§ Exercise instructions
From the first line of the data below through the line holding "Task: Open three-dot menu for Диван row", write out each line exactly as it stands.

Dataset entries:
☆ ☆ ☆ ☆ ☆ ☆ ☆

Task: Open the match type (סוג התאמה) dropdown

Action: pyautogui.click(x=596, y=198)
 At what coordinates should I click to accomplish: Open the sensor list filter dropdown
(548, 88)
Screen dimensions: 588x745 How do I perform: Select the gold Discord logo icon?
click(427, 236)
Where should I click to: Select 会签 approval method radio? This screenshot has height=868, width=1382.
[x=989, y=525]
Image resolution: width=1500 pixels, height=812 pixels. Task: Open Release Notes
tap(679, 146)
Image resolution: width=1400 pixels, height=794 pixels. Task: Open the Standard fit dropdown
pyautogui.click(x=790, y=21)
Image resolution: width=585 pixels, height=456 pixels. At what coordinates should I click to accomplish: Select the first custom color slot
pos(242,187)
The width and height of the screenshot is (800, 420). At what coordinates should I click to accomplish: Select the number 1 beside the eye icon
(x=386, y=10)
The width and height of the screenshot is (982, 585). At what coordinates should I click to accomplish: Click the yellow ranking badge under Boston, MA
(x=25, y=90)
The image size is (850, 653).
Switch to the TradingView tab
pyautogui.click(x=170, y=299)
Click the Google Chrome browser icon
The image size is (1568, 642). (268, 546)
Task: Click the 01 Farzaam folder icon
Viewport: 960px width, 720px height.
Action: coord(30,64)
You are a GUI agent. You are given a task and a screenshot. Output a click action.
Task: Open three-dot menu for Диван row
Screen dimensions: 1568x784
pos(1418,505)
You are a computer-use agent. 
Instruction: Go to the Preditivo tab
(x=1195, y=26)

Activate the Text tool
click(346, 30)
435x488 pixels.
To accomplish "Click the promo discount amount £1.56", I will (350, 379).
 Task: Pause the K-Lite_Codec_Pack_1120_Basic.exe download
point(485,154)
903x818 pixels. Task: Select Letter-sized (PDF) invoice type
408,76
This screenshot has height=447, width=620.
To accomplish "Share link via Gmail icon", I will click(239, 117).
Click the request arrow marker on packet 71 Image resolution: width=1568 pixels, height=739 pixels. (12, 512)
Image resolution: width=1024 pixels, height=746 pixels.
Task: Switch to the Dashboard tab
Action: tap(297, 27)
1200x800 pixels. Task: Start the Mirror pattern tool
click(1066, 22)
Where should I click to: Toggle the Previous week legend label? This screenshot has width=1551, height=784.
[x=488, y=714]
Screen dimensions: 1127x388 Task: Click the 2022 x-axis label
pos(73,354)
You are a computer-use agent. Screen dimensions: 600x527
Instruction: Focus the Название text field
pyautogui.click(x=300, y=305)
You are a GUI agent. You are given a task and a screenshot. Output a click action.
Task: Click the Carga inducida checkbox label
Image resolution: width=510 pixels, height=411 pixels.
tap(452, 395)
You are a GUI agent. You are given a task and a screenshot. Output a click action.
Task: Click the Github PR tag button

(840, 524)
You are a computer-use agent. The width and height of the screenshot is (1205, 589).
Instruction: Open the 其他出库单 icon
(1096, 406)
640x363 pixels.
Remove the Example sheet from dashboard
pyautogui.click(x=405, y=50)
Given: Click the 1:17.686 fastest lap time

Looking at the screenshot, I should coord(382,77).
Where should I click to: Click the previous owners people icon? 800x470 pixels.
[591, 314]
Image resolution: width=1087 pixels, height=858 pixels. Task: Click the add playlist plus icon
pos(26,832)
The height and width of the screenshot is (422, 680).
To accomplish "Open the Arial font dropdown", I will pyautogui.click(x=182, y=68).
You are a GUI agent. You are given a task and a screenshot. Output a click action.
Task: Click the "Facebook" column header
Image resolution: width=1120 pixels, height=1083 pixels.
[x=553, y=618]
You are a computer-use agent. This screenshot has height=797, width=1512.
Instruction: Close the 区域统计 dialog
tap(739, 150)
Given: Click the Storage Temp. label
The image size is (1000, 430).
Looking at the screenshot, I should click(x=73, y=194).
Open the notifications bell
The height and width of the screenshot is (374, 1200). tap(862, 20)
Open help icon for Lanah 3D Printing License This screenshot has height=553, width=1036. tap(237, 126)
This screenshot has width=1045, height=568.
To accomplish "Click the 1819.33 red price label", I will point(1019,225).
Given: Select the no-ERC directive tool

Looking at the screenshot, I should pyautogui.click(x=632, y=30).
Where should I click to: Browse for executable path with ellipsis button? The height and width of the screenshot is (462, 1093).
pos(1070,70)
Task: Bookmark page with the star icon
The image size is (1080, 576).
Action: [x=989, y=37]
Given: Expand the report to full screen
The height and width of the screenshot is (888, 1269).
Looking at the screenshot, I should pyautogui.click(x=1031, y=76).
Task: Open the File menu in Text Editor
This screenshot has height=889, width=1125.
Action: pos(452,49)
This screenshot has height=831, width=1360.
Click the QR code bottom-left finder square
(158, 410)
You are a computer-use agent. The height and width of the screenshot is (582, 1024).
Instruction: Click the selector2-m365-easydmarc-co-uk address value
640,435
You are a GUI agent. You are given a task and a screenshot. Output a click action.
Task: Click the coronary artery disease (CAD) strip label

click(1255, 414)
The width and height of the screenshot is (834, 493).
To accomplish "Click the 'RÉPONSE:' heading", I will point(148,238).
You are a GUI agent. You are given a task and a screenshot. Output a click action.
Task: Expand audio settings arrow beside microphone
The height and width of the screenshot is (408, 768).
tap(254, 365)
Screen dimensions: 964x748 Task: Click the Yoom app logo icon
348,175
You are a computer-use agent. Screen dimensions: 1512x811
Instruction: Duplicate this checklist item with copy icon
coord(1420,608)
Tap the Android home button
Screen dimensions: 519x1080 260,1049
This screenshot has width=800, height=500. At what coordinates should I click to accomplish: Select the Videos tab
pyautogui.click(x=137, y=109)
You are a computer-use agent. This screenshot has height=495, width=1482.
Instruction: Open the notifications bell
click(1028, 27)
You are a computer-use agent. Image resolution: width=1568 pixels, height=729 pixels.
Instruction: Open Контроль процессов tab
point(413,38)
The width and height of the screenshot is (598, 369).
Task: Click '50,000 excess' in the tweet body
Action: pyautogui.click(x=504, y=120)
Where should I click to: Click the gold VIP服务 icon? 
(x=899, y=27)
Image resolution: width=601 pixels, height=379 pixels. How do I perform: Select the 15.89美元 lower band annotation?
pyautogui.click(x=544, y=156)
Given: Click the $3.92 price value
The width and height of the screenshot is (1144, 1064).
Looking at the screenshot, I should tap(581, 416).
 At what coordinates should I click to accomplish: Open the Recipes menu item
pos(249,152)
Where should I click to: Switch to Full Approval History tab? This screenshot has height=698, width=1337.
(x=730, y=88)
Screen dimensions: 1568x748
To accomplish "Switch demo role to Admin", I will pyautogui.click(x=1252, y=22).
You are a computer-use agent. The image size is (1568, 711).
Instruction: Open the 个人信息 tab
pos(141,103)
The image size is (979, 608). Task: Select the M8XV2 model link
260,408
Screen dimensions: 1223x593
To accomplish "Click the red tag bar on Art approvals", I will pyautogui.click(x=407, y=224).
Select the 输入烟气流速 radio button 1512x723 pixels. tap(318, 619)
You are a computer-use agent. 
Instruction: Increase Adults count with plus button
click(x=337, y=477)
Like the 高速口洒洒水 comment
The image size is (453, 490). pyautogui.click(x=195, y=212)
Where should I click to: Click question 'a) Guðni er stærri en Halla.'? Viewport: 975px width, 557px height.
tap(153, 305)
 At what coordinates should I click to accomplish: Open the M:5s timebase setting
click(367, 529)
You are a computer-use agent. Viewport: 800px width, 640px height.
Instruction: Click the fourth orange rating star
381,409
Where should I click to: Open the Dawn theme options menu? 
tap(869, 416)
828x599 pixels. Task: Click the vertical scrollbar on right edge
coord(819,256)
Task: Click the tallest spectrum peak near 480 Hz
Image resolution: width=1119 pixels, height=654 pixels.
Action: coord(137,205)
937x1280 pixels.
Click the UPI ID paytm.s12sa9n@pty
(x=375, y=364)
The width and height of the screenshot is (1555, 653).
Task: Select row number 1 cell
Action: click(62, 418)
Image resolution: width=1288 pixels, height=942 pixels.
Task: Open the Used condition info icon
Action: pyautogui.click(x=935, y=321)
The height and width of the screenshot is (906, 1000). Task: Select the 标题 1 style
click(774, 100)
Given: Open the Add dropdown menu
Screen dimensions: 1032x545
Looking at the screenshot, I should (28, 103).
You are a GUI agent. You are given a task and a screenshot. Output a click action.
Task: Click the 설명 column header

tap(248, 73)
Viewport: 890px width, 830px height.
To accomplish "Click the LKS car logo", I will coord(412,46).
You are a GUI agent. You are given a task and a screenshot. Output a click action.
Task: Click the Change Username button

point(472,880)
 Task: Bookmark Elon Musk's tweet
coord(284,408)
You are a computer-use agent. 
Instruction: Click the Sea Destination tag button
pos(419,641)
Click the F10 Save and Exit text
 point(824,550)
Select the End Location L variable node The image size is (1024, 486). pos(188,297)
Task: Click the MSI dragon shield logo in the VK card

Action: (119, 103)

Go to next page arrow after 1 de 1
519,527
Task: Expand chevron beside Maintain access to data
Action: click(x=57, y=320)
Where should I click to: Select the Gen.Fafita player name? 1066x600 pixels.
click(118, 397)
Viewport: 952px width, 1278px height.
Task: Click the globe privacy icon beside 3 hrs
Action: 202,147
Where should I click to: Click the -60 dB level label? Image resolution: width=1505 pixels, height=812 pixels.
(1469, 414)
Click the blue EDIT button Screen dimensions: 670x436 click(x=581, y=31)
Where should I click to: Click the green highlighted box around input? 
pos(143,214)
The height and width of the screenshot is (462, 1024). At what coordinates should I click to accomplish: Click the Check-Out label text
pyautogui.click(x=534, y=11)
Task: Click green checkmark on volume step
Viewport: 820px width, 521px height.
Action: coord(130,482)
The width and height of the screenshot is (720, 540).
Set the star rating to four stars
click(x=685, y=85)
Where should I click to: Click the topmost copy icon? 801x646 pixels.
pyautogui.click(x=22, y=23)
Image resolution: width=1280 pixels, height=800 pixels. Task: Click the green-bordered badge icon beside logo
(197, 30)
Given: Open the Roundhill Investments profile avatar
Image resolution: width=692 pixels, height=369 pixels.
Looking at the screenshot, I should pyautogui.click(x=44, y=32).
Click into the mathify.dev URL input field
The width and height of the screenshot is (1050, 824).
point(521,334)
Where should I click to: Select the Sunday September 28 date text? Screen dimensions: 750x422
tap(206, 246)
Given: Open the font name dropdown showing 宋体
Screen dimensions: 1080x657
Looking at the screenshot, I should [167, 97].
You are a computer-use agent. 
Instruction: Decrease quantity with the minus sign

☆ ☆ ☆ ☆ ☆ ☆ ☆

§ Task response
Task: Open the match type (סוג התאמה) dropdown

Action: pyautogui.click(x=596, y=198)
 At what coordinates should I click to accomplish: Open the sensor list filter dropdown
(548, 88)
Screen dimensions: 588x745 How do I perform: Select the gold Discord logo icon?
click(427, 236)
Where should I click to: Select 会签 approval method radio? This screenshot has height=868, width=1382.
[x=989, y=525]
Image resolution: width=1500 pixels, height=812 pixels. Task: Open Release Notes
tap(679, 146)
Image resolution: width=1400 pixels, height=794 pixels. Task: Open the Standard fit dropdown
pyautogui.click(x=790, y=21)
Image resolution: width=585 pixels, height=456 pixels. At what coordinates should I click to accomplish: Select the first custom color slot
pos(242,187)
The width and height of the screenshot is (800, 420). At what coordinates should I click to accomplish: Select the number 1 beside the eye icon
(x=386, y=10)
The width and height of the screenshot is (982, 585). At what coordinates should I click to accomplish: Click the yellow ranking badge under Boston, MA
(x=25, y=90)
The image size is (850, 653).
Switch to the TradingView tab
pyautogui.click(x=170, y=299)
Click the Google Chrome browser icon
The image size is (1568, 642). (268, 546)
Task: Click the 01 Farzaam folder icon
Viewport: 960px width, 720px height.
Action: coord(30,64)
You are a GUI agent. You are given a task and a screenshot. Output a click action.
Task: Open three-dot menu for Диван row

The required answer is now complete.